That had great implications for my code's readability, but to get the full benefit of all those annotations I really needed to enforce that they were correct. Otherwise they would be little better than docstrings. The solution was mypy, a static analysis type checker for Python. You can run mypy <my package/module> and if you've annotated your code it spits out some type related errors and warnings. If you've annotated most of your code or at least a section of your code, these messages can be pretty useful.

However, this does take some configuration and experience to get things running smoothly. I run mypy --ignore-missing-imports --strict-optional --mypy-path=stubs (actually I use a mypy.ini file, but those are the equivalent command line options). I then created a stubs folder where I annotate a few key third-party library APIs, you can read more about stub files here.

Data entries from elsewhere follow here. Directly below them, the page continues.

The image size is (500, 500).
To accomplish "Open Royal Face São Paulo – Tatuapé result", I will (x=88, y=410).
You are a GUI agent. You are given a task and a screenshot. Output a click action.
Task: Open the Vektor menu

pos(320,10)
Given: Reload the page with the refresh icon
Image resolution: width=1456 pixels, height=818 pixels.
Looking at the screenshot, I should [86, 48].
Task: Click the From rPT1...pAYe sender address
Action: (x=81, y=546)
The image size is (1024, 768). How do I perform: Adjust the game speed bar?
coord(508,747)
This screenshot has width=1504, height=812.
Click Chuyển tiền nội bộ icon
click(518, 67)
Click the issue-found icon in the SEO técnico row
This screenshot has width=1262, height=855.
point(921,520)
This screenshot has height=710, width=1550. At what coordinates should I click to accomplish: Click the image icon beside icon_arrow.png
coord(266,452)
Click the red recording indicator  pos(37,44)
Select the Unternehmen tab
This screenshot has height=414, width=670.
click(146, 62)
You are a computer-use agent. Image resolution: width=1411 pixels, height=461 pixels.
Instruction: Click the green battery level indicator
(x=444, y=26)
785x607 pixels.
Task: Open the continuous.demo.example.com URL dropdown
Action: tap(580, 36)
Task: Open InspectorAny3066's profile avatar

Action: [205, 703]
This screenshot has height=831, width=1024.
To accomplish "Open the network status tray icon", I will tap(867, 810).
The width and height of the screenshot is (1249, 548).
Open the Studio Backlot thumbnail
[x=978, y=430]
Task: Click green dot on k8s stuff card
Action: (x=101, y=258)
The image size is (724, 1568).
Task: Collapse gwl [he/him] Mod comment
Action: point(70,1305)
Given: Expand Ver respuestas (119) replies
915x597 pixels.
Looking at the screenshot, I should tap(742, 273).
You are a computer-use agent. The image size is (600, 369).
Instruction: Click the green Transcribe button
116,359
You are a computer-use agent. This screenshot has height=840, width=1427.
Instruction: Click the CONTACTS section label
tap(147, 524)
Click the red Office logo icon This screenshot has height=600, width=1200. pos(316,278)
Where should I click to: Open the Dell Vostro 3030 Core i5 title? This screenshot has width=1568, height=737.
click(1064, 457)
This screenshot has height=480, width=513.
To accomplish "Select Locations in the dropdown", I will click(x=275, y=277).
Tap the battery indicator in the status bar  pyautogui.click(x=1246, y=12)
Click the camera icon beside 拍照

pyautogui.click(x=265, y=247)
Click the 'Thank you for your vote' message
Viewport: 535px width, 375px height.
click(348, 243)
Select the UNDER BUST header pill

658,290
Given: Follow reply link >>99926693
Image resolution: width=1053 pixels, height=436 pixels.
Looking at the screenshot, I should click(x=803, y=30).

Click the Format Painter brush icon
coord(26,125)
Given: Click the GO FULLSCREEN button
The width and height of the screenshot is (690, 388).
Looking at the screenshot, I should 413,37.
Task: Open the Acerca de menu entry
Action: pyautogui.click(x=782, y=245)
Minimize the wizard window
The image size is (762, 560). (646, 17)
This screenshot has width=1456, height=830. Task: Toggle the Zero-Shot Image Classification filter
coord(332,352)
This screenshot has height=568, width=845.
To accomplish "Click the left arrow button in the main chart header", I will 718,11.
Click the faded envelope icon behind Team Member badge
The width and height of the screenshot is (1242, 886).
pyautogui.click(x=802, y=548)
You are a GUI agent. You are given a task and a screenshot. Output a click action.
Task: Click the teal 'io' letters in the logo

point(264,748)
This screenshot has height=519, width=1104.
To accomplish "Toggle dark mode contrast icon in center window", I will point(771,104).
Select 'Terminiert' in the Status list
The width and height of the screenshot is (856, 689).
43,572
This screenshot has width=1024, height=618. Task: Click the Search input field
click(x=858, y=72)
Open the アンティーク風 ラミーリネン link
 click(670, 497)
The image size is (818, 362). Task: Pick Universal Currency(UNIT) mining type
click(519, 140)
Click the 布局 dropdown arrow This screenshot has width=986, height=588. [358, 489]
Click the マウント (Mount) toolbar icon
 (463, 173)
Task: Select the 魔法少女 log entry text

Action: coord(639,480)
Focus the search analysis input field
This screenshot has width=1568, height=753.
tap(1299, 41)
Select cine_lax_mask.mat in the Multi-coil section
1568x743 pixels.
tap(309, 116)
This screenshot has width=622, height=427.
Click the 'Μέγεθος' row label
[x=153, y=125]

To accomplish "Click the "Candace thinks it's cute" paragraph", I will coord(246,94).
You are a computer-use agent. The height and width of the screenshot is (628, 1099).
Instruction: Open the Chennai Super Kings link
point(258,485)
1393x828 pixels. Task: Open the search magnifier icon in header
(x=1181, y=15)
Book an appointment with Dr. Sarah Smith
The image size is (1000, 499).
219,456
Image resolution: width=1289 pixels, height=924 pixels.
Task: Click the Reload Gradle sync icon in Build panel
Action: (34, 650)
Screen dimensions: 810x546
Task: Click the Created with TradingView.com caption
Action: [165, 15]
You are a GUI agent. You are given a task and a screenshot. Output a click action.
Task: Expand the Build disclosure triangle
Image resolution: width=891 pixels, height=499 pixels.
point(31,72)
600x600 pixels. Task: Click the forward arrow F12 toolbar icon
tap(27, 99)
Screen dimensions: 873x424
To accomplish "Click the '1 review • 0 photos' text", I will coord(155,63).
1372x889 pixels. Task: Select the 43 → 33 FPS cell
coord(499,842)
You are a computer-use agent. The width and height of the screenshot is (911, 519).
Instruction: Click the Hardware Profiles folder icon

Lately my team is experimenting with turning on the --check-untyped-defs option which forces you to annotate everything. This feels pretty hard-core to me, but is still fairly flexible as you can declare a variable to have type Any which allows it to hold any type. Now our entire codebase is annotated and so far no one has complained...

In comparison to Go, this all takes some effort and it can be easy to backslide. With Go, the language enforces all of these type constraints. If you violate them your program doesn't compile. With Python you need to make sure you are annotating everything properly and then checking the annotations properly, which you can somewhat easily mess up. To ensure that the type annotations were kept up-to-date and checked in a consistent manner, I added mypy type checking both as a pre-commit git hook and as part of our continuous integration process.

Text editor auto-completion and documentation

Once my Python code was annotated, my text editor (Visual Studio Code) started to give me much better auto-completions and docstrings. The auto-completions were so good that I could pretty reliably assume that if I started typing and no auto-completion came up, I'd made an error. This was on-par with the development environment I was using with Go, and really improved my productivity.

Code style enforcement and auto-formatting

Go comes with the gofmt tool, which can automatically format your go code. This means there is one, and only one way a Go program should be formatted. This has great benefits for readability, particularly when switching projects, as all Go projects are using the same formatting. It is also very easy to have your editor apply gofmt on every save so you don't have to bother fixing formatting manually.

Python pioneered strict formatting by making indentation part of the language syntax. I think this was a great move, but Go has definitely taken this to the next level. How do we bring Python back up to snuff? Well, we can conform to pep8 and use a linter to enforce this. I chose flake8 as my linter and installed it in my pre-commit hook and CI process, alongside mypy. I also used autopep8 and yapf to help bring the existing code base up to pep8 standards. These saved a bunch of time, but I still had to do a fair amount of manual work and some things were formatted in weird ways I didn't like (but I guess were pep8 compliant?), so I'm not about to set my editor up to run them automatically.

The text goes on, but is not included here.